**Belge:**
-=-=-

1.1.1. İnternetin Kısa Tarihçesi

İnternet, her ne kadar günümüzde merkezsiz bir yapı görünümünde olsa da bu teknolojinin ilk girişimleri ABD'deki askeri kurumların araştırmalarına dayanmaktadır.

Dünya üzerindeki bilgisayarların birbirleriyle iletişimine elektronik dil ve kurallar çerçevesinde olanak tanıyan ve çok yönlü bir kitle iletişim aracı olan internet (Morris ve Ogan, 1996), temelleri soğuk savaş döneminde atılan ve Castells (2013: 58)'e göre Enformasyon Çağı'nın son devrimci teknolojik aracı olan bir iletişim sistemidir. Olası bir nükleer savaş durumunda askeri istihbarat sağlanması ve iletişim kurulabilmesi amacıyla gündeme gelen bu iletişim teknolojisinin ilk çalışmaları ABD Savunma Bakanlığı İleri Araştırma Projeleri Kurumu (Advanced Research Project Agency) desteğiyle gerçekleşmiştir. Bu çalışmalarda, Real Corporation'da görev yapan Paul Baran adında bir mühendisin fikirleri ışığında nükleer saldırılardan dâhi etkilenmeyecek bir iletişim sisteminin tasarlanması en temel amaçtır. Paket-anahtar iletişim teknolojisine dayanan bu sistemle, ağın komuta ve kontrol merkezlerinden bağımsız olması sağlanacak ve böylece mesaj birimleri ağ içerisinde kendi yollarını bulup, ağın herhangi bir noktasında tutarlı bir anlamla yeniden toplanabilecektir (Castells, 2013:

58).

Kısa adı ARPA olan bu kurumun desteğiyle bilgisayarlar arasındaki iletişim sisteminin kurulması çalışmaları 1960-1964 yıllarında başlamış ve 1 Eylül 1969 tarihinde ARPANET adında bir askeri bilgisayar ağı kurulabilmiştir. ABD Savunma Bakanlığı çeşitli alanlardan birçok bilim adamının bu ağa girmesine izin vermiş ve ağın sivil odaklı olmaya başlamasının ardından sadece askeri araştırmalar odaklı MILNET kurulmuştur. Birçok vakfın ve IBM gibi teknoloji firmalarının desteğini alan internet teknolojisi çalışmaları, BITNET ağının kurulmasına da sahne olmuştur. Bilimsel araştırmalar amacıyla birbirinden farklı ağlar kurulmuş olmasına rağmen, tüm ağların iskeletini ARPANET oluşturmaktadır. 1990 yılında kapatılan ARPANET yerine

(22)

10

internetin iskeletini oluşturacak olan ve NSFNET kurulur; ancak gerek ticari baskılar gerekse özel şirket ağlarının büyümesi, bu ağın da 1995'te kapatılmasına yol açar.

-=-=-

**Sağlanan veriler:**
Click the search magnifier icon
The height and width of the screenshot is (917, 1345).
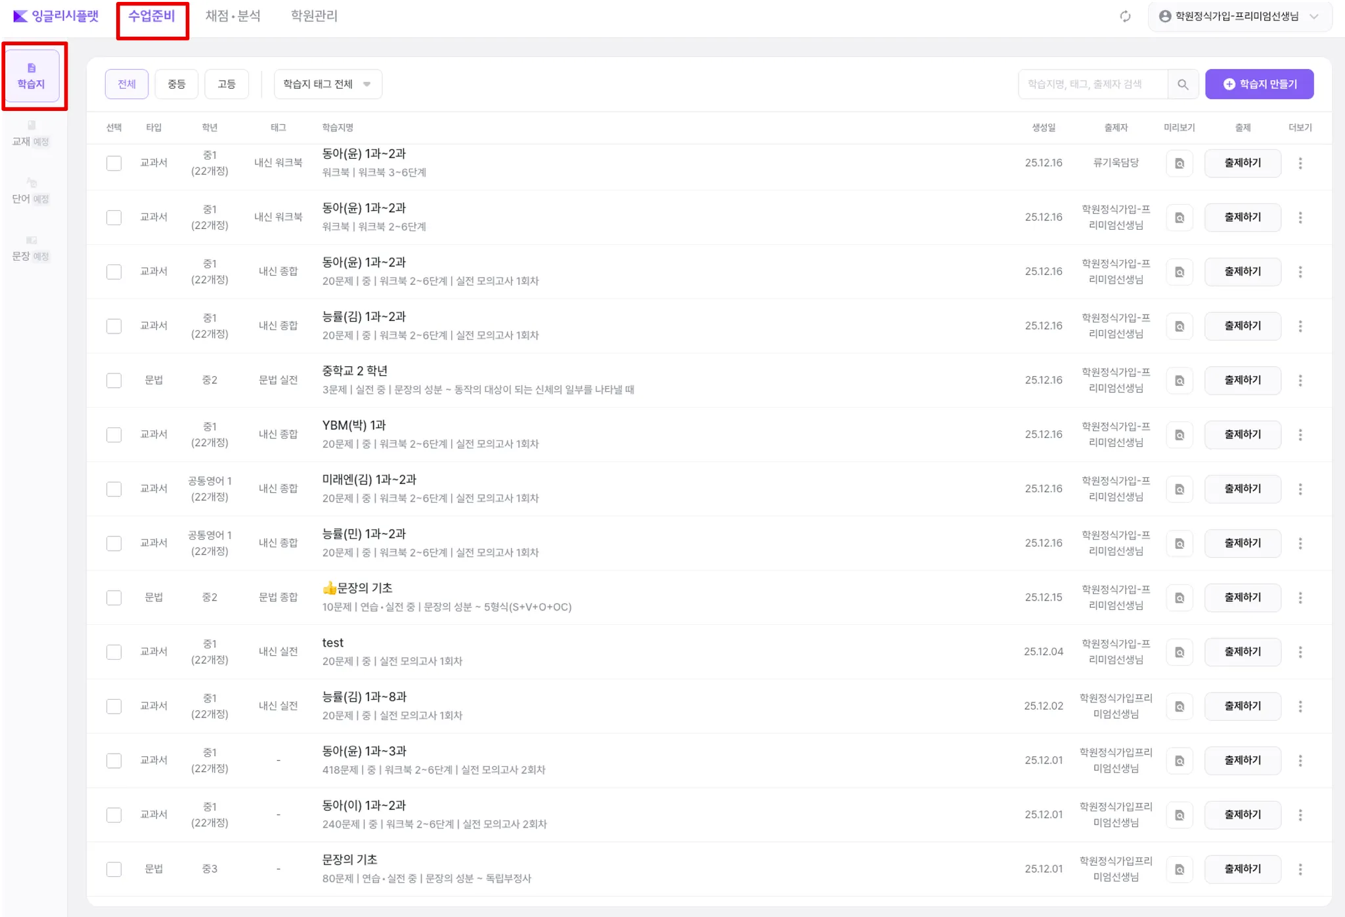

-=-=-

**Yapılacak iş:** Belgede belirtildiğine göre ARPANET adlı askeri bilgisayar ağı hangi tarihte kurulmuştur?

**Alıştırma cevabı:** ARPANET, 1 Eylül 1969 tarihinde kurulmuştur.